◆ Instructions for the task ◆
Rewrite the data from the line with "Where should I" up to and including the last line, changing "hamburger menu" to "navigation menu" and leaving everything else as it is. Leave the pictures out.

◆ Dataset records ◆

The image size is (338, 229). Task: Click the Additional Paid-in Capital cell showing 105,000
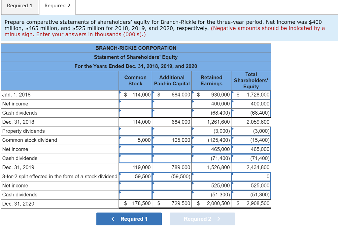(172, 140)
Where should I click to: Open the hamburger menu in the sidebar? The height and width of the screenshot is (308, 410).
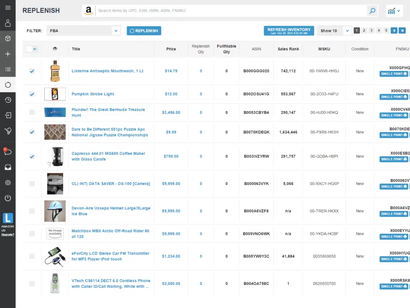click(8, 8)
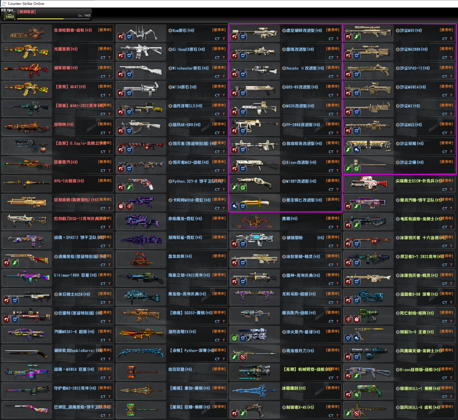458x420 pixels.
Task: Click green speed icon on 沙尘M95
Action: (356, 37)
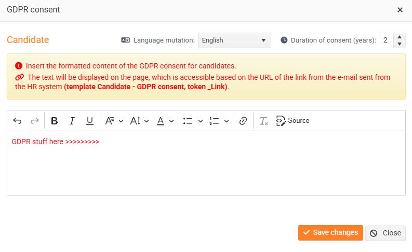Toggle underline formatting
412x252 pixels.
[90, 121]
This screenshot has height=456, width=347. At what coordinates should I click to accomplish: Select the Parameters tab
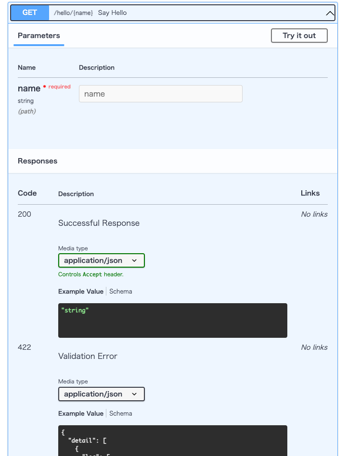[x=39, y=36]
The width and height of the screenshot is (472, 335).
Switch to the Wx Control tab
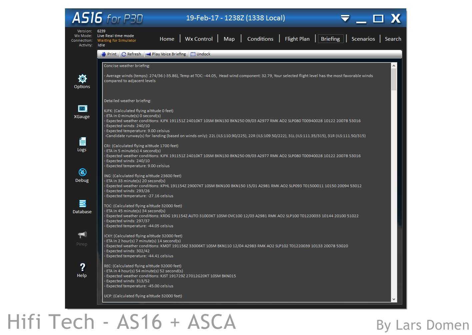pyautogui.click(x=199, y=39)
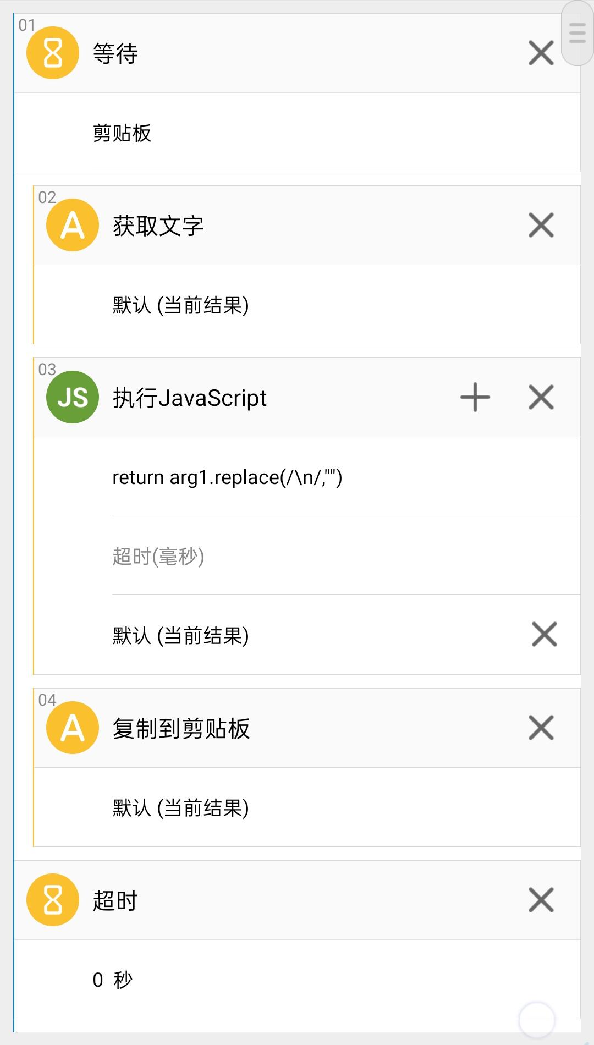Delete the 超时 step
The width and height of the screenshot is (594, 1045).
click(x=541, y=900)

◆ Answer below ◆
Where should I click to: Open the navigation menu in the sidebar? The height and width of the screenshot is (308, 410).
click(8, 8)
458x420 pixels.
Task: Click green speed icon on 沙尘M95
Action: (356, 37)
Toggle underline formatting
412x252 pixels.
[90, 121]
This screenshot has height=456, width=347. At what coordinates should I click to accomplish: Select the Parameters tab
[x=39, y=36]
The width and height of the screenshot is (472, 335).
Switch to the Wx Control tab
pyautogui.click(x=199, y=39)
Delete the 超时 step
The width and height of the screenshot is (594, 1045).
click(x=541, y=900)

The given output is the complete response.